Gee golly, has this month been an odd one. February is usually a hump month in my mind, and perhaps that's mostly attributed to being submersed in an educational calendar. I even forgot about President's Day. In school we did not have the pleasure of the 3-day weekends associated with Monday holidays. No Columbus Day, no MLK, no blowing out the candles for Washington--all forgotten in the world of private academia. Alas. Oh and happy [belated] valentine's day all you lovers, and singles, and hallmark representatives.
Just 3 days ago it was gorgeous out. On Valentine's Day I scampered down the streets of the Italian Market in a dress. A DRESS. IN FEBRUARY. And then...it snowed.

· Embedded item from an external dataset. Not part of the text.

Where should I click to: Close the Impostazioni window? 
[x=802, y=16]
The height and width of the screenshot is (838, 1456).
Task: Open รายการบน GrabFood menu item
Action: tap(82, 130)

But all of that is nothing compaired to the happenings in the rest of the world. President Mubarak and Egypt have dominated most of the news, and I wish I could say that I have been following the events in the land of the Nile and Sphinx closely, but I have only heard bits and pieces. I did have the chance to hear a graduate student at UPenn speak about his time in Egypt. He was writing his dissertation of Mubarak's reign and happened to be living in the country when the protesting picked up speed. He was living with a young Egyptian lawyer who had begun to recieve text messages, e-mail and instant messages regarding locations and time of demonstrations. This new era of technological communication has created infinite pathways for organization, and, as Egypt has shown us, technology allows for those with no political inclinations to be drawn in with the click of a mouse or *boop* of an iphone. Who knows just what this will mean for the future.
And now, my contribution to the world involves sipping Sleepytime tea (it's so magical) and hoping to get sleepy soon because I won the work lottery and was assigned a nine-hour shift starting at 6am. What am I, an adult?
My beau and roommate, aka the boys, are watching a movie. And not just any movie, oh no, it's like six movies in one and they are all bad. It is called....Hancock. Seems like a handful of incomplete broken superhero movies were somehow glommed onto one another to create a terrible monstrosity of special effects and sappy tunage In do like Jason Bateman, though.